Kenaikan Pajak Pertambahan Nilai (PPN) menjadi 12% di tahun 2025 mendatang membuat industri manufaktur dengan rantai pasok besar seperti otomotif mengencangkan ikat pinggangnya. Wakil Presiden Direktur PT Toyota Motor Manufacturing Indonesia (TMMIN) Bob Azam pun mengungkapkan kenaikan biaya secara menyeluruh bisa jauh lebih besar dari hanya kenaikan 1% atau 11% menjadi 12%. Pasalnya kenaikan PPN tersebut bakal membuat rantai pasok mengalami kenaikan harga.
“Otomotif adalah industri yang cukup dalam supply chainnya sampai kepada tier 2 dan tier 3. Jadi kalau kenaikan PPN 1%, dampak multiplier efeknya bisa lebih dari 3-5% kenaikannya, jadi jelas biaya meningkat,” katanya kepada CNBC Indonesia, Senin (18/11/2024).
Akibatnya pabrikan otomotif pun harus berpikir ulang untuk mengubah harga yang bakal diberikan kepada konsumen. Namun, keputusan itu tidak mudah mengingat banyak pabrikan baru yang masuk RI menawarkan harga kompetitif.

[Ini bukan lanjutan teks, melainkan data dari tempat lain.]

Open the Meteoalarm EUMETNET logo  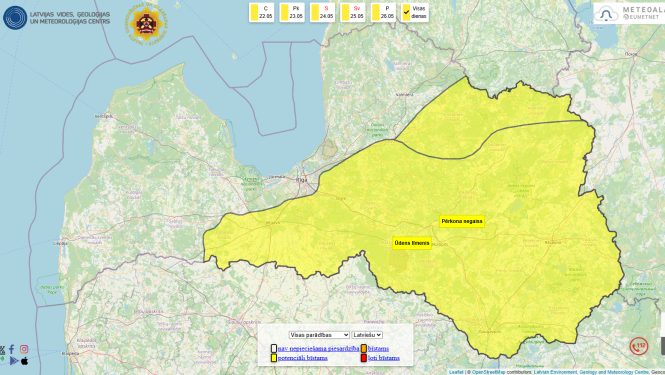tap(629, 14)
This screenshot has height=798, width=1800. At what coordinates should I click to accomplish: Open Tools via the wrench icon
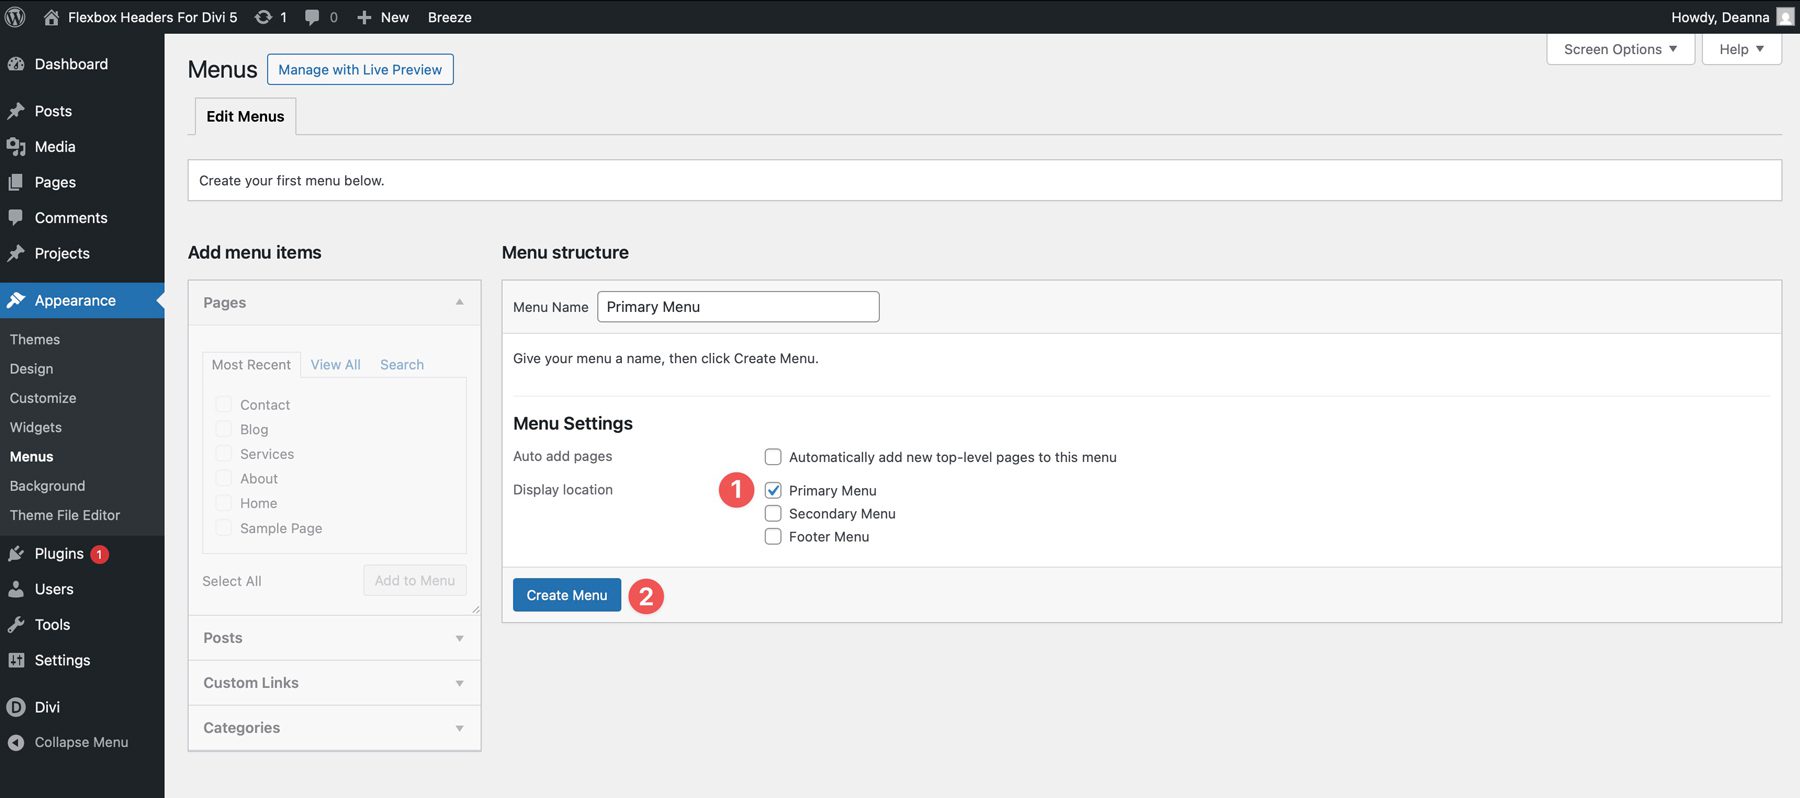16,625
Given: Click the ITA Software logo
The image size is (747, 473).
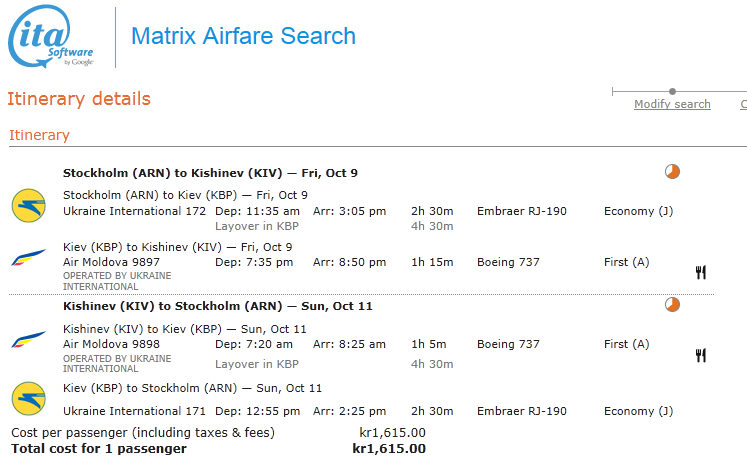Looking at the screenshot, I should pos(51,39).
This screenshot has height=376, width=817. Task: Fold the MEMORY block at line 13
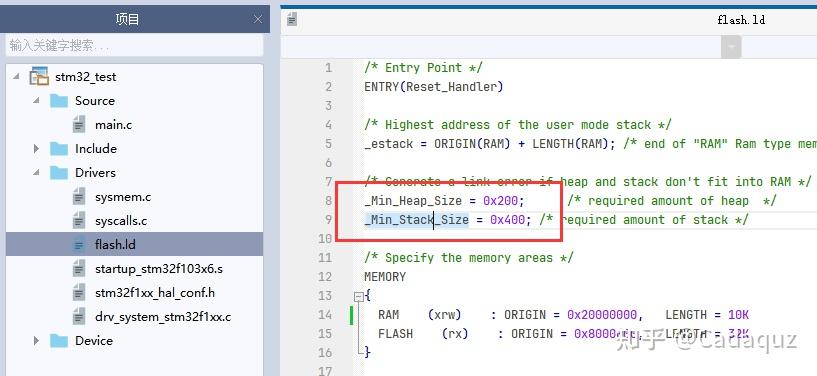(x=358, y=296)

“Apakah itu akan di refleksikan dalam harga? Tergantung Policy masing-masing Perusahaan,” kata Bob.
Berdasarkan data yang diterbitkan oleh PricewaterhouseCoopers (PwC), Indonesia masuk jajaran negara dengan pajak pertambahan nilai (PPN) atau value-added tax (VAT) tertinggi di wilayah ASEAN periode 2023-2024. Tarif PPN Indonesia mencapai 11% sejak 1 April 2022, yang dimana sebelumnya sebesar 10%. Dan kini pemerintah bersiap akan menaikkan tarif PPN menjadi 12% tahun depan.
Tarif tersebut akan menyamai tarif PPN Filipina yang kini sebesar 12%. Sementara itu Kamboja dan Vietnam masing-masing sebesar 10%. Kemudian Singapura dengan pajak barang dan pelayanan sebesar 9%.
Dan Malaysia kini masuk jajaran ke 6. Malaysia menaikkan tarif Pajak Layanan dari 6% menjadi 8% pada 1 Maret 2024. Namun, beberapa layanan tetap pada tarif lama 6%. Tarif Pajak Penjualan terpisah untuk sebagian besar barang tetap pada 10%.